06/04/2026
Cuidado con lo que toleras, porque en ese silencio donde no nombras lo que te incomoda, también estás comunicando. No hace falta decir “esto está bien” cuando decides quedarte, cuando justificas, cuando minimizas. El otro aprende igual. Aprende que puede cruzar ciertos límites sin consecuencias, que tu malestar no es suficiente motivo para cambiar, que tu presencia está garantizada incluso cuando no hay cuidado.
No es solo una frase sobre límites, es una advertencia sobre coherencia. Muchas veces creemos que poner límites es un acto puntual, una conversación incómoda, un momento de valentía. Pero en realidad es algo más sutil y constante. Está en lo que permites repetirse, en lo que dejas pasar por miedo a perder, en lo que negocias aunque te duela. Ahí es donde se configura el tipo de vínculo que construyes.
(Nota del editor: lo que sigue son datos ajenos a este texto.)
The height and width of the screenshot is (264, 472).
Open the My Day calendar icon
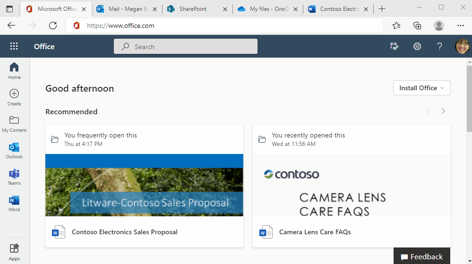click(394, 46)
Tolerar no siempre es un gesto noble. A veces es una forma de abandono hacia uno mismo. Nos contamos historias para sostenerlo: que el otro no se da cuenta, que va a cambiar, que no es tan grave. Pero el cuerpo sí se da cuenta. Se tensa, se cansa, se apaga. Y esa incomodidad acumulada termina convirtiéndose en distancia, en resentimiento o en una versión de ti que se adapta tanto que deja de ser auténtica.
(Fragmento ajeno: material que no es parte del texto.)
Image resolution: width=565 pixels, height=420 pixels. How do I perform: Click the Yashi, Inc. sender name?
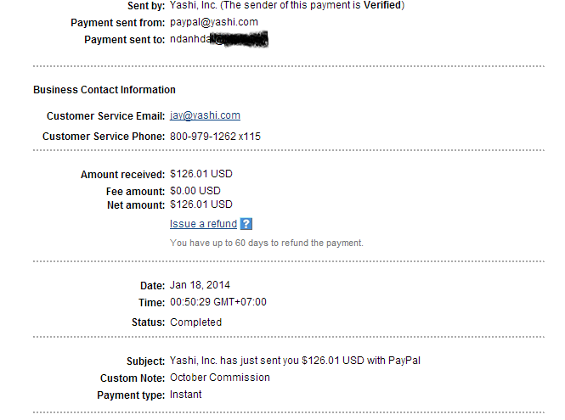193,5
Enseñar cómo tratarte no tiene que ver con imponer, sino con mostrarte. Con hacer visible lo que necesitas, lo que no estás dispuesto a negociar, lo que sí es importante para ti. Y eso no siempre agrada, porque implica el riesgo de que el otro no pueda o no quiera responder a eso. Pero ahí también hay una verdad valiosa, quien solo puede quedarse si te reduces, no está eligiéndote, está eligiendo la versión más cómoda de ti.
Por eso, más que vigilar lo que el otro hace, se trata de observar qué haces tú con eso. Qué repites, qué sostienes, qué callas. Porque en cada gesto cotidiano estás diciendo algo sobre tu valor, y el otro, consciente o no, aprende a partir de ahí.